Hoover’s FBI charged one of its agents with reviewing the piece. The report described it as “egotistical,” with the “sole purpose of establishing that Doctor Marston was the first to use the blood pressure test in the detection of deception.”

C) He lived as part of “a threesome who harmoniously raised four children together

In 1915, Marston married his college sweetheart Sadie Elizabeth Holloway, who similarly became an attorney and psychologist. She not only shared credit for most of Marston’s experiments and publications, but was also the family’s breadwinner.

ElizabethwithWilliam

Then, in 1925, while teaching at Tufts University, Marston fell in love with his student Olive Byrne…coincidentally the niece of groundbreaking feminist Margaret Sanger! Olive’s mother, Ethel Byrne, was jailed with her sister Margaret in 1917 for the illegal distribution of contraception. She went on a hunger strike and nearly died.

Marston told his wife that Byrne would live with them, or he would leave her. They went on to form a family, and even after Marston died in 1947, Elizabeth and Olive continued to live together until Olive’s death forty years later.

On the day Marston and Byrne called their anniversary (Nov 21, 1928), he  gave her a pair of wide silver bracelets, which she wore constantly.

Look familiar?

original costume

When Elizabeth Holloway Marston was asked about the famous bracelets in 1974 by a Berkely student doing a PhD dissertation on Wonder Woman, she said “A student of Dr.

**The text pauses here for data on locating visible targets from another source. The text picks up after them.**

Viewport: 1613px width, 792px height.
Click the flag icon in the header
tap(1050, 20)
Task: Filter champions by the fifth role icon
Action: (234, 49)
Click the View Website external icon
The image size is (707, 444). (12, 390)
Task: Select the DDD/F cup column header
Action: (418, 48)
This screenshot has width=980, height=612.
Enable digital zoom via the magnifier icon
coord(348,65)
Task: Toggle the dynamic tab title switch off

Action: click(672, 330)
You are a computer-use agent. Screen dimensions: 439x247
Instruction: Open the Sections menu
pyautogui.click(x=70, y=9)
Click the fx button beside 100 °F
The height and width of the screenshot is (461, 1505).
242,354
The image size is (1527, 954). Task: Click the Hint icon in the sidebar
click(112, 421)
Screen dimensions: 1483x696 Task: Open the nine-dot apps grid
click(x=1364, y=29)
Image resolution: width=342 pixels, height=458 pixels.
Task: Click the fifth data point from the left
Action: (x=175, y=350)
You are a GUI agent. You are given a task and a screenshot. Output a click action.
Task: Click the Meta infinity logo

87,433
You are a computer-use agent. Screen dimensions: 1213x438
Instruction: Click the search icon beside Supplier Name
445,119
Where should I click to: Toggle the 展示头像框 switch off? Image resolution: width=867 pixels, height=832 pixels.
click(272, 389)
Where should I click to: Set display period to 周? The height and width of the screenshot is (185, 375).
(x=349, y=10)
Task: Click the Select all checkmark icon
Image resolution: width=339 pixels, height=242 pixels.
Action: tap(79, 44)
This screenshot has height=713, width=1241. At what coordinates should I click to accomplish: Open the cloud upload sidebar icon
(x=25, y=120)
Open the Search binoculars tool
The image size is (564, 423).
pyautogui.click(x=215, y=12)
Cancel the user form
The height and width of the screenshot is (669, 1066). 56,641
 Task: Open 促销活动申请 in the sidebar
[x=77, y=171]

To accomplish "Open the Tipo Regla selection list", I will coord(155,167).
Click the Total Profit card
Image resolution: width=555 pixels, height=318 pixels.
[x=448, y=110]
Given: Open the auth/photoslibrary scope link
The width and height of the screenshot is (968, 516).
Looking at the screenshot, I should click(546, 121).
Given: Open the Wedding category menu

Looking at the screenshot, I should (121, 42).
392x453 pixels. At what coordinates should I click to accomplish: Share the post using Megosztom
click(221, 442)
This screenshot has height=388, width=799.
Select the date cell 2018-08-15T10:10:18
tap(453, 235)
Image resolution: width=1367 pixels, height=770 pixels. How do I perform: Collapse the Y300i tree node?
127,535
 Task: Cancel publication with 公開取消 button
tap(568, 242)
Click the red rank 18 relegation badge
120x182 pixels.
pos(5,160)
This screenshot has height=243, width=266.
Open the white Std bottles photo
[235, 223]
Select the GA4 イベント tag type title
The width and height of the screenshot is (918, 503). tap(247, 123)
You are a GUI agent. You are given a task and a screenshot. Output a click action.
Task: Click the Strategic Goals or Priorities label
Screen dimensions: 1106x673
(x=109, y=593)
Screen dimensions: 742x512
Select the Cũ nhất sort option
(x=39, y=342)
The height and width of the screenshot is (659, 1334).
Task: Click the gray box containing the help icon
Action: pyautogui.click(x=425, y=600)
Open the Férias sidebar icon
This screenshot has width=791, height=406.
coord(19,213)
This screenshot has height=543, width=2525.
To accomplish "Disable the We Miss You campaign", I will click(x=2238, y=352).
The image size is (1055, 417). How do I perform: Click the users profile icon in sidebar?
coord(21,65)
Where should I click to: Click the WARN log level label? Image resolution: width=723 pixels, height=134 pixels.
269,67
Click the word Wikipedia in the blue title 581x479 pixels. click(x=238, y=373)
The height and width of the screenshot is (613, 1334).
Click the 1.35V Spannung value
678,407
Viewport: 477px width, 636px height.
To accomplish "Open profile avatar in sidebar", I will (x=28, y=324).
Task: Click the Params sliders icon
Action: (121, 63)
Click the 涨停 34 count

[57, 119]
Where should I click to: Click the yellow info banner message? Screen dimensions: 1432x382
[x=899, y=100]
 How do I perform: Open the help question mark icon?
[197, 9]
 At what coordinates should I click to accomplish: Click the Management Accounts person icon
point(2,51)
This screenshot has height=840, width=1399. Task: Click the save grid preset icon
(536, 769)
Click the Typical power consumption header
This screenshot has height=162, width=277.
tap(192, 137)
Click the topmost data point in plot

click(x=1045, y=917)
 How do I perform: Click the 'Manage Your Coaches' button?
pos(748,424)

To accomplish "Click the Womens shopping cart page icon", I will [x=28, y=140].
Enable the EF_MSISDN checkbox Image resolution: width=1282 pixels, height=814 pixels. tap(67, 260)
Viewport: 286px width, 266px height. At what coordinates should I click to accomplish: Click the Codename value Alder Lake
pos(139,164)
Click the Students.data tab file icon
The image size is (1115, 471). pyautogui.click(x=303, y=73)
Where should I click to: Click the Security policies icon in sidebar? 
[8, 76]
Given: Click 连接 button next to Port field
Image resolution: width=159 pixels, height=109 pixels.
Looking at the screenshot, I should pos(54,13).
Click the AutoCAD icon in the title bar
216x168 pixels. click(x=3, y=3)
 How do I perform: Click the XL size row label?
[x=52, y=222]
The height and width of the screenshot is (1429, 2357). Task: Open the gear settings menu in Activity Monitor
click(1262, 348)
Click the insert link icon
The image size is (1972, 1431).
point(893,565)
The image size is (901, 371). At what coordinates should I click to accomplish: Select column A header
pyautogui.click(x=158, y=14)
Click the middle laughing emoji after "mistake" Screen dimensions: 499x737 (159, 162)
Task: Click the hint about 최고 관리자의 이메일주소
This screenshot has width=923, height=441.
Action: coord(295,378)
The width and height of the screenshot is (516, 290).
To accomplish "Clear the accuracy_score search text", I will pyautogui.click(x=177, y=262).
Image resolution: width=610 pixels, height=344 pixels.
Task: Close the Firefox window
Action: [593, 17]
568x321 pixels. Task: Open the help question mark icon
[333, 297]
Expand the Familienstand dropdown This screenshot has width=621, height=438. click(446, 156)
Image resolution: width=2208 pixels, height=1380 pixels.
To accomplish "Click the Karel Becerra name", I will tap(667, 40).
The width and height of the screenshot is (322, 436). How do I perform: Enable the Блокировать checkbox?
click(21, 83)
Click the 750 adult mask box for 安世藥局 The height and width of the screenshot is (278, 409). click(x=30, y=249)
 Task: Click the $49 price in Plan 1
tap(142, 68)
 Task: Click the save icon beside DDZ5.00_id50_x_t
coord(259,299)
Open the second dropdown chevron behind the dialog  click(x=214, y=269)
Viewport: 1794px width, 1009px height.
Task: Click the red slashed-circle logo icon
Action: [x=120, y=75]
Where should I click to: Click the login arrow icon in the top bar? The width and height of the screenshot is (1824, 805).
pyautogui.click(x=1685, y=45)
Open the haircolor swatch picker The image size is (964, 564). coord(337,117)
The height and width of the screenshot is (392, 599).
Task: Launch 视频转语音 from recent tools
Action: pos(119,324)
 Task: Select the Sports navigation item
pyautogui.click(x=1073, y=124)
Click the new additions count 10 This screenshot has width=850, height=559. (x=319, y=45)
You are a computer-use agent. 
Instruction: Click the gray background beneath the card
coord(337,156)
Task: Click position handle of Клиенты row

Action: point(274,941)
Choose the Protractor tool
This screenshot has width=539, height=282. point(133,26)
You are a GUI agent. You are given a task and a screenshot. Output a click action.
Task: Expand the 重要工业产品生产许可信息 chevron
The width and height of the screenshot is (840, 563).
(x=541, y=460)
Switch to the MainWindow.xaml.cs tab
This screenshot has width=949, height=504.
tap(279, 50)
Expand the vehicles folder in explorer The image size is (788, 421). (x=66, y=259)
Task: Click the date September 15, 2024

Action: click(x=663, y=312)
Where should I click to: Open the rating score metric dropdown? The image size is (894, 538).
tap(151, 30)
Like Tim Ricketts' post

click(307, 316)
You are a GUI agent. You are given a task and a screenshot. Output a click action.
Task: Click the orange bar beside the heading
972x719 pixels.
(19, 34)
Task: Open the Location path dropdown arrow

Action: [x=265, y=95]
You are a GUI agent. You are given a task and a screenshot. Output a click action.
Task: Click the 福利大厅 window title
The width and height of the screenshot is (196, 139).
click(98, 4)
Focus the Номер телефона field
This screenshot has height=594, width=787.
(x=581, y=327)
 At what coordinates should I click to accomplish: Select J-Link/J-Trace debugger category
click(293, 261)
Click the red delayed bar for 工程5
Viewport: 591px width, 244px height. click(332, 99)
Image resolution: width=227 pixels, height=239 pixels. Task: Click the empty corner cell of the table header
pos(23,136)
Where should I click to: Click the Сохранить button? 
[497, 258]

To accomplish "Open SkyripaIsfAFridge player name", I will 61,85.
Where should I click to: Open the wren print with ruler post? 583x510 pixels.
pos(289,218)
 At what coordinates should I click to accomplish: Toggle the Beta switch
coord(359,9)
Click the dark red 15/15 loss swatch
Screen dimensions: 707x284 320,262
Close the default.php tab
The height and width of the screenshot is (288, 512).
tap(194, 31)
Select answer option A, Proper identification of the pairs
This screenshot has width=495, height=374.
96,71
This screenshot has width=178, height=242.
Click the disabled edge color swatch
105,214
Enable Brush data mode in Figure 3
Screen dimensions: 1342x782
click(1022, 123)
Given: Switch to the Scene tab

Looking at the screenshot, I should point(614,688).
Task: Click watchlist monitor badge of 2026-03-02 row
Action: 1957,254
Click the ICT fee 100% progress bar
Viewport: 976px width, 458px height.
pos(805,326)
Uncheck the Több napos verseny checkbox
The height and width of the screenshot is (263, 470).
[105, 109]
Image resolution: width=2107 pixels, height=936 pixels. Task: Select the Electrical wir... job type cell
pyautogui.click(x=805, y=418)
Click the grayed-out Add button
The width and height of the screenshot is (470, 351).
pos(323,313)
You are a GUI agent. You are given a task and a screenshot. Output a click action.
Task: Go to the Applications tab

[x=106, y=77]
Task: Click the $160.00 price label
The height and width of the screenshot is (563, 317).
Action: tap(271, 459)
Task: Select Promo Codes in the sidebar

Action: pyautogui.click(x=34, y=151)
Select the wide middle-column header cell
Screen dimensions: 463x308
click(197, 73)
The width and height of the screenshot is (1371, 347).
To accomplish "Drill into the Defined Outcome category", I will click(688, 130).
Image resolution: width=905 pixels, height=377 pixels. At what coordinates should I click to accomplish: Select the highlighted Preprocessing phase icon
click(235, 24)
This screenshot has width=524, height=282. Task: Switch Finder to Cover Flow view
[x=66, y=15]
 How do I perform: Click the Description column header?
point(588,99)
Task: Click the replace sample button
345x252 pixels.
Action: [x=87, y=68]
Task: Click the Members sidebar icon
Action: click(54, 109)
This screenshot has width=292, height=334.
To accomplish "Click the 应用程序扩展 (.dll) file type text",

Marston’s wore on each wrist heavy, broad silver bracelets, one African and the other Mexican. They attracted his attention as symbols of love binding so that he adopted them for the Wonder Woman strip.” Jill Lepore points out the irony, because at that time the student (Olive Byrne) had been living with Holloway for 48 years!

Between 1928 and 1933, each of Marston’s women had two of his children. Adding to the confusion, one was named Olive Ann, and one Byrne. Holloway went right back to work while Olive Byrne stayed home and raised the children. She went by “Olive Richard” and told her sons, who were adopted by their father and step-mother, about their imaginary departed father. Marston told “census-takers and anyone else who asked” that she was his widowed sister-in-law.

family photo

Marston contracted polio in 1944, barely three years after the creation of Wonder Woman, and died in 1947. Wonder Woman’s new writer did not share the same feminist ideals.

Yahoo’s Entertainment Writer explains in 10 Things You Probably Didn’t Know About Wonder Woman:

After World War II, women who had been in the workforce resumed their roles as homemakers, and Wonder Woman’s politically progressive storylines became unfashionable. Instead of fighting for justice, she tried babysitting a dinosaur, becoming a fashion model, and writing a “lonely hearts” column. Even “Wonder Women of History” was replaced with a feature called “Marriage A La Mode,” which detailed the customs and traditions of matrimony. In the 1960s, Wonder Woman gave up her superpowers entirely to be with love interest Steve Trevor, permanently transforming into her human alter-ego Diana Prince.

Wonder Woman’s renaissance began in the 1970s, when she appeared on the first-ever cover of Ms. Magazine under the headline “Wonder Woman for President.” The editors of the feminist publication wanted to pay tribute to the Wonder Woman they remembered from their childhoods, who fought wartime dictators, protested unfair labor conditions at home, and would always break the (literal) shackles put on her by men. But the comics were slow to pick up the feminist pace…

Well, the 1970s “renaissance” included some far out costume changes!

DC Comics archivist and librarian Benjamin LeClear says “The mod years have some great looks for her, but no real fixed costume…She had a white jumpsuit with a W on it, but she wore all kinds of glamorous clothes in that period.”

I don’t know enough about the modern comic series to do justice to the evolution of Diana Prince from then to now, but if you’ve made it down this far, congratulations! And mark your calendar for December 13, 2019 when Wonder Woman 2 (with Director Patty Jenkins and star Gal Gadot) is scheduled for release!